Acórdão nº 75/15.8YFLSB de Supremo Tribunal de Justiça (Portugal), 26 de Outubro de 2016

Magistrado ResponsávelISABEL PAIS MARTINS
Data da Resolução26 de Outubro de 2016
EmissorSupremo Tribunal de Justiça (Portugal)

Acordam no Supremo Tribunal de Justiça I1. AA, juíza de direito, a exercer funções no Tribunal Judicial da Comarca de ..., Grande Instância ..., ... Secção do ..., Juiz ..., arguida no processo disciplinar n.º 2014/DQJI/IN/406, notificada da decisão proferida, a 5 de Maio de 2015, pelo plenário do Conselho Superior da Magistratura[1], que a condenou, pela prática de uma infracção ao dever disciplinar de reserva consagrado no artigo 12.º do Estatuto dos Magistrados Judiciais[2] e punida pelas disposições conjugadas dos artigos 82.º, 85.º, n.º 1, alínea b), 86.º e 91.º do mesmo diploma, na pena de advertência, com dispensa da respectiva inscrição no registo, nos termos do artigo 85.º, n.º 4, parte final, também do mesmo diploma, não se conformando com a mesma, veio, em 09/06/2015, ao abrigo do disposto no artigo 168.º do EMJ, apresentar recurso para o Supremo Tribunal de Justiça, no qual formulou as seguintes conclusões: «A.

....

- _EXERCÍCIO 1_
Indique se cada afirmação está de acordo com o acórdão, com sim ou não e as palavras do acórdão que o decidem: (a) a decisão do Conselho Superior da Magistratura foi proferida a 5 de Maio de 2015; (b) a juíza foi condenada na pena de suspensão; (c) o recurso foi apresentado em 09/06/2015.
- _EXERCÍCIO 2_
Resuma o acórdão em duas frases.
- _EXERCÍCIO 3_
Continue o acórdão sobre o recurso da juíza a partir do ponto em que o texto acaba.
Os registos vêm de uma fonte diferente do acórdão.

....

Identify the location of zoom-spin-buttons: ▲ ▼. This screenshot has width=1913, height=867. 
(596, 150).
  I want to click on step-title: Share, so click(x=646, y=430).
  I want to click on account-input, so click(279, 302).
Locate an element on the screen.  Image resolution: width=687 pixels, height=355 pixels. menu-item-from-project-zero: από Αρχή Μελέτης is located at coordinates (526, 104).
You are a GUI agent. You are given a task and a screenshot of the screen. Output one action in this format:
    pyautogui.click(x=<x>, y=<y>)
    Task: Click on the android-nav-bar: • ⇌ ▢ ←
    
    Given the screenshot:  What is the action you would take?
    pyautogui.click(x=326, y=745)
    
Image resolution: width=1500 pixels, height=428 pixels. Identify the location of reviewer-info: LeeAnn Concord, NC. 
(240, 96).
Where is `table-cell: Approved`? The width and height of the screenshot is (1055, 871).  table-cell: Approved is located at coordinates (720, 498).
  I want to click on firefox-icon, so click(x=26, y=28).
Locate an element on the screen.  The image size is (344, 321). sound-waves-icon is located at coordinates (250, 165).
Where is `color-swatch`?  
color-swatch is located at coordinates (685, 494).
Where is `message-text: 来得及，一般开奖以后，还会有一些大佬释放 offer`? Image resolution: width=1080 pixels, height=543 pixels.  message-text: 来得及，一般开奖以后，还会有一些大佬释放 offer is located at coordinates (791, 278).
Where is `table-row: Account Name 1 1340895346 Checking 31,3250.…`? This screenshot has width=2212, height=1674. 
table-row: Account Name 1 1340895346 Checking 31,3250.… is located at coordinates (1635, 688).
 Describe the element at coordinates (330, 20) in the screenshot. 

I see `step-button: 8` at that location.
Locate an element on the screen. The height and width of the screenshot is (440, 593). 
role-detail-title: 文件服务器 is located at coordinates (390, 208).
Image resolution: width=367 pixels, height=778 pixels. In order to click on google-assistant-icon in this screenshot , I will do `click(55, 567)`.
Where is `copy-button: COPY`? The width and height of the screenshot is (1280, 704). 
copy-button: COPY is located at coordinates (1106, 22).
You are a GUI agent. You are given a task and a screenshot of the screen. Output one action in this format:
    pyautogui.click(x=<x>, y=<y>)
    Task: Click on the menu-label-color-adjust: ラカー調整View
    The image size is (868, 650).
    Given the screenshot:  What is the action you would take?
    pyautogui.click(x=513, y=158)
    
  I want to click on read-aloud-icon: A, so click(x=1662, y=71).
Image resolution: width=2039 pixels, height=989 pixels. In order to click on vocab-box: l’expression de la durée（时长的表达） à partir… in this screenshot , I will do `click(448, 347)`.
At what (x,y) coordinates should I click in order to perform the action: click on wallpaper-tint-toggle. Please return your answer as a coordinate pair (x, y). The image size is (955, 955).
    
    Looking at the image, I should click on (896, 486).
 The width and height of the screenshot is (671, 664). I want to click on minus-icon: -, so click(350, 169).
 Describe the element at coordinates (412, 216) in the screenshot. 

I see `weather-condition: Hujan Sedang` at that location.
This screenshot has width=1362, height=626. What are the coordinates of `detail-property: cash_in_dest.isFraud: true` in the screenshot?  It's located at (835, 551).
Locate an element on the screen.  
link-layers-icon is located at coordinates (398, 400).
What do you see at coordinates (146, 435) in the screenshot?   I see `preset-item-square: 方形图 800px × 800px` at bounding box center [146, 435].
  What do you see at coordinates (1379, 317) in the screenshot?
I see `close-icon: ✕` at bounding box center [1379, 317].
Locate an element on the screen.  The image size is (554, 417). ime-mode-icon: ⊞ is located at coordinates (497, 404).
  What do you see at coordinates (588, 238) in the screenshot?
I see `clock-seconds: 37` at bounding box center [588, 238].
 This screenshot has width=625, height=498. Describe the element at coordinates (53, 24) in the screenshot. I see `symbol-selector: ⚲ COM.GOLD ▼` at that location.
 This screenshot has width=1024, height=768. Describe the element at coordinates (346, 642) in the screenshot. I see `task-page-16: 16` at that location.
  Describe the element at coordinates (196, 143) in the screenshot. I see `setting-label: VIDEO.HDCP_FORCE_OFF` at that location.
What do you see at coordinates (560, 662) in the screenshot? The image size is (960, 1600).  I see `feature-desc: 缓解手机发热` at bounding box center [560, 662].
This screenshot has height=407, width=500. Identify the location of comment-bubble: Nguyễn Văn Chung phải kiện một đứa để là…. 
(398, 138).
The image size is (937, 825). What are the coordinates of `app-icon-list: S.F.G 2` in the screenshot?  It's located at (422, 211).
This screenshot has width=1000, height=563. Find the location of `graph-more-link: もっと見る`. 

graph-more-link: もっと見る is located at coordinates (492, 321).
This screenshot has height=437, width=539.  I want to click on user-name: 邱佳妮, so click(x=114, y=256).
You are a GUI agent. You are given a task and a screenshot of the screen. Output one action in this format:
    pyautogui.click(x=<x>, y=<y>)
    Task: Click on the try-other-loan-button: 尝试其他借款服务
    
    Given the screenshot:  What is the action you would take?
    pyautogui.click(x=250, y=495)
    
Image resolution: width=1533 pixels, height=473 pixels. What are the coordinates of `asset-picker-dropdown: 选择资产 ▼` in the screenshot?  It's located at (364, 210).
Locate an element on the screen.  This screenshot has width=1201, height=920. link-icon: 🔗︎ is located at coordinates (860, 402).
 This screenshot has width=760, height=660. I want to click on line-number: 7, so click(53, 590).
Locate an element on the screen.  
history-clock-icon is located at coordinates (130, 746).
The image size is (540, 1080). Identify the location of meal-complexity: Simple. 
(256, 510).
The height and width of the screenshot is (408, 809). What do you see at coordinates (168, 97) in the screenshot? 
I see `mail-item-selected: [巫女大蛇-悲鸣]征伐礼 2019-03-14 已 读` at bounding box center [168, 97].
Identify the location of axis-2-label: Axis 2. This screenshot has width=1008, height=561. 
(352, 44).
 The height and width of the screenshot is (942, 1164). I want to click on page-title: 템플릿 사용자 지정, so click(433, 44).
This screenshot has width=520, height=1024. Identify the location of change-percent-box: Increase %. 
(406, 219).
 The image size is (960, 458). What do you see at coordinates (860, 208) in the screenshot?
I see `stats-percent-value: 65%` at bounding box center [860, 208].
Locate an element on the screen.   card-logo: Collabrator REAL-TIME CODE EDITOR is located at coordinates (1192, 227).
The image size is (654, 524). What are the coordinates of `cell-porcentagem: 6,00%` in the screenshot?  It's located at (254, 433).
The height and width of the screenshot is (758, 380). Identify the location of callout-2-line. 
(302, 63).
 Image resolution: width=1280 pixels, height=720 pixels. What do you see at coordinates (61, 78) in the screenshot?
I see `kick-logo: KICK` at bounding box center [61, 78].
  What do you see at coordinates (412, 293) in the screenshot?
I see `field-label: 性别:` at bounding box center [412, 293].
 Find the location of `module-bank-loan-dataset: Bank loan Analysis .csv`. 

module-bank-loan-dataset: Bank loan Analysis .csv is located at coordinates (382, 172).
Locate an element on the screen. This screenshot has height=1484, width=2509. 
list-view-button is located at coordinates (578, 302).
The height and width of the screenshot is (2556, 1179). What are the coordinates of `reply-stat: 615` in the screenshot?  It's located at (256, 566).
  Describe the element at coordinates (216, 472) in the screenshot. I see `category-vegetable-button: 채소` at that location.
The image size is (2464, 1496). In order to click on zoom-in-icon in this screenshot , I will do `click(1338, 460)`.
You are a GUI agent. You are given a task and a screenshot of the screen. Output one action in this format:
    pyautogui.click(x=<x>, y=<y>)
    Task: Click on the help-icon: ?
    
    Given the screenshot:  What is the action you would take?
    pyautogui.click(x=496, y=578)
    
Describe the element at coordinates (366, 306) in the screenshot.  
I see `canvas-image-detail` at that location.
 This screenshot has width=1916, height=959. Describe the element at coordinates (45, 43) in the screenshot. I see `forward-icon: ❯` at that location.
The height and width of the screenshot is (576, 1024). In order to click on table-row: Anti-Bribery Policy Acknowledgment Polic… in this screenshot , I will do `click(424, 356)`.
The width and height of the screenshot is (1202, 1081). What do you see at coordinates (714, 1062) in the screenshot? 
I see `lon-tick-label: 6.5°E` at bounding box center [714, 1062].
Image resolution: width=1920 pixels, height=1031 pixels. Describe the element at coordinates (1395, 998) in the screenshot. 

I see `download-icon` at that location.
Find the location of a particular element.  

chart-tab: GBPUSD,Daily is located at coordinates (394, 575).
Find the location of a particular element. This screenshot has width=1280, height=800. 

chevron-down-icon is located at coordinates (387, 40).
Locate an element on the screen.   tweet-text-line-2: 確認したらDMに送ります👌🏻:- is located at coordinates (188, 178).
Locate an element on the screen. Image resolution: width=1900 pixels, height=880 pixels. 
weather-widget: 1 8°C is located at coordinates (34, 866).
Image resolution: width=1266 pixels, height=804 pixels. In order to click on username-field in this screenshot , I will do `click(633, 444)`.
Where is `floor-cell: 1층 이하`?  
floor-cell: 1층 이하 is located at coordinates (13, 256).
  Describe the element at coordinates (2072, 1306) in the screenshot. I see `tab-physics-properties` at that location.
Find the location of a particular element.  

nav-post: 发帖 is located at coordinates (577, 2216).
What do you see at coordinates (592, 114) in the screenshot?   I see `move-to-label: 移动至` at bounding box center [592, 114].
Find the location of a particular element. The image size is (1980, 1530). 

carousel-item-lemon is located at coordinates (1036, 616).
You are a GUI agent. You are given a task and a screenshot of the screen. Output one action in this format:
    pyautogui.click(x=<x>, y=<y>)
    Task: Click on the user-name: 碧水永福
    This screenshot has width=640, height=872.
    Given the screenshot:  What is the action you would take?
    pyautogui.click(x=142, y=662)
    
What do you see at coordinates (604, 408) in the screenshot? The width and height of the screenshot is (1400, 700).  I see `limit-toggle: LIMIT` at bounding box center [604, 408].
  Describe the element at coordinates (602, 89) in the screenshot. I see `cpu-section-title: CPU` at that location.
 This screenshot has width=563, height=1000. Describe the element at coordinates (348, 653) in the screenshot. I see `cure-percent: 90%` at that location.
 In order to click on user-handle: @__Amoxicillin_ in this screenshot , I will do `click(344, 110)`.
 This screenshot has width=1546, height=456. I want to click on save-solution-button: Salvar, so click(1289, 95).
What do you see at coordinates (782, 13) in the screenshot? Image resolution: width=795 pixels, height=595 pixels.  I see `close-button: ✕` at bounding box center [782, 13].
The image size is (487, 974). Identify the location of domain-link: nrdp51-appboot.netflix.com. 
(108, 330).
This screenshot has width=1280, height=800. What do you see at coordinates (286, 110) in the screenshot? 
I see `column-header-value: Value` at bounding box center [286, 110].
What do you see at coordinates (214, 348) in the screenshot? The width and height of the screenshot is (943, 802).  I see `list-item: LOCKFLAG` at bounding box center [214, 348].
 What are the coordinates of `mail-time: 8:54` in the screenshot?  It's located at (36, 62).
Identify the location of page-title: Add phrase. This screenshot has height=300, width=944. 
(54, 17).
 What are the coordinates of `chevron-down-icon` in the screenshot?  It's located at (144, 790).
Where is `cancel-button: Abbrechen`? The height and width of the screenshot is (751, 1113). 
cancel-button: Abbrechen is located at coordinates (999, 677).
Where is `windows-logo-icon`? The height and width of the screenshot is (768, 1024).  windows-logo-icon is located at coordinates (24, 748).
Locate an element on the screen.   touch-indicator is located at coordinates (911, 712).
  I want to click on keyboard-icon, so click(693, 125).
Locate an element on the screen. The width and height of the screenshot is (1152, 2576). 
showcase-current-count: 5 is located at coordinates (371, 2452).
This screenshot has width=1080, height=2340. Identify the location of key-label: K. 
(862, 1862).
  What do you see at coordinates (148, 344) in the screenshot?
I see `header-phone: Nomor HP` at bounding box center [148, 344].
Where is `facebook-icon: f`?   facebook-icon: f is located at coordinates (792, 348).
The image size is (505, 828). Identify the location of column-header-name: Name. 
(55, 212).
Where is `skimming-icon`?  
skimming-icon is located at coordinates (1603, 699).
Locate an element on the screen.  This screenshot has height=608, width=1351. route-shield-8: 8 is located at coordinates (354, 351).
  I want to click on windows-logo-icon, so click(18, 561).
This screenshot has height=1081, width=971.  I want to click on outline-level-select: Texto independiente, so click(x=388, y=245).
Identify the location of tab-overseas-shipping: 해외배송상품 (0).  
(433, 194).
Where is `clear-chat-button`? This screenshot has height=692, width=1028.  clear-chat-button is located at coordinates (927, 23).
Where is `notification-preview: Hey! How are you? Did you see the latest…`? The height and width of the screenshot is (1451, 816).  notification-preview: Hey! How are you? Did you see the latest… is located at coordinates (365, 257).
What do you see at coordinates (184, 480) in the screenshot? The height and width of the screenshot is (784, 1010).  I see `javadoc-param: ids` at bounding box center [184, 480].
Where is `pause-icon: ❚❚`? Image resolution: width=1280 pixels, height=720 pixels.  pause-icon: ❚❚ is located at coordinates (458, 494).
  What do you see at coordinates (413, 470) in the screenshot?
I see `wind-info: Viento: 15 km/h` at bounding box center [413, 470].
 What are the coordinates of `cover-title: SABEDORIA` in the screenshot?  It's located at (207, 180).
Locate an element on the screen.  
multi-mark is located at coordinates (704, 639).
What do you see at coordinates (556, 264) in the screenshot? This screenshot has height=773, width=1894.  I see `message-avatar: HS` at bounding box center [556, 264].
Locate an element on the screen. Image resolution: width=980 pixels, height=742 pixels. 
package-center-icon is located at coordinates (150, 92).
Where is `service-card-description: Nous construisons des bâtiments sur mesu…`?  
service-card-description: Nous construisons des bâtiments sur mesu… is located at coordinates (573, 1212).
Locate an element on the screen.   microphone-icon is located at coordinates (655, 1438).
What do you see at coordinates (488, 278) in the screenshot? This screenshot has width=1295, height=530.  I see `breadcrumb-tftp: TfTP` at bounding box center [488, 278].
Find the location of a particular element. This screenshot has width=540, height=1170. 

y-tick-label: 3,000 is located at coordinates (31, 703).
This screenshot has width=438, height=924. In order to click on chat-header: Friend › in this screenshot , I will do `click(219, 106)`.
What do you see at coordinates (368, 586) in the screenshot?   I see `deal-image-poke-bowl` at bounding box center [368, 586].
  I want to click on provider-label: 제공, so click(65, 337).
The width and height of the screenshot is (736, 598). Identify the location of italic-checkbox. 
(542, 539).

....

- _RESPOSTA 1_
(a) Sim: "notificada da decisão proferida, a 5 de Maio de 2015, pelo plenário do Conselho Superior da Magistratura"
(b) Não: "na pena de advertência"
(c) Sim: "veio, em 09/06/2015, ao abrigo do disposto no artigo 168.º do EMJ, apresentar recurso para o Supremo Tribunal de Justiça"

- _RESPOSTA 2_
Uma juíza de direito, arguida num processo disciplinar, foi condenada pelo plenário do Conselho Superior da Magistratura, a 5 de Maio de 2015, na pena de advertência, com dispensa da inscrição no registo, por uma infracção ao dever de reserva previsto no artigo 12.º do Estatuto dos Magistrados Judiciais. Por não se conformar com essa decisão, apresentou recurso para o Supremo Tribunal de Justiça em 09/06/2015.

- _RESPOSTA 3_
Os factos em que assenta a imputação da prática do ilícito disciplinar – a violação do dever de reserva – não têm qualquer relevância disciplinar, o que aliás resulta cristalino do voto de vencido do Exmo. Senhor Juiz Desembargador BB .

«B.

Em primeiro lugar, o dever de reserva tem como âmbito de aplicação as declarações ou comentários proferidos publicamente, para o exterior e/ou perante terceiros estranhos ao caso e não os diálogos informais entre o juiz e as partes e/ou os seus mandatários realizados no tribunal.

«C.

Depõem a favor desta conclusão a letra e o espírito da norma. Se com a redacção do artigo 12.º do EMJ o legislador tivesse pretendido abranger pelo dever de reserva quaisquer trocas de impressões entre o juiz e as partes e /ou os respectivos mandatários, jamais se teria referido a “declarações” ou “comentários”.

«D.

Também seria desprovido de sentido sujeitar essas “declarações” ou “comentários” a autorização prévia do CSM, na medida em que não só seria inexequível, como não teria qualquer cabimento que o CSM se pronunciasse sobre esclarecimentos ou informações que o magistrado titular do processo entende prestar às partes e/ou aos seus mandatários.

«E.

Acresce que as finalidades – defesa da honra e interesses legítimos – a que o CSM possa atender para autorizar um magistrado a fazer declarações ou comentários sobre determinado processo em nada se relacionam com informações ou esclarecimentos que o magistrado titular do processo entenda prestar informalmente às partes e/ou aos seus mandatários, na medida em que estas não justificam uma tomada de posição pública, quer para defender a sua honra, quer para gerir as repercussões sociais que certa decisão judicial possa causar.

«F.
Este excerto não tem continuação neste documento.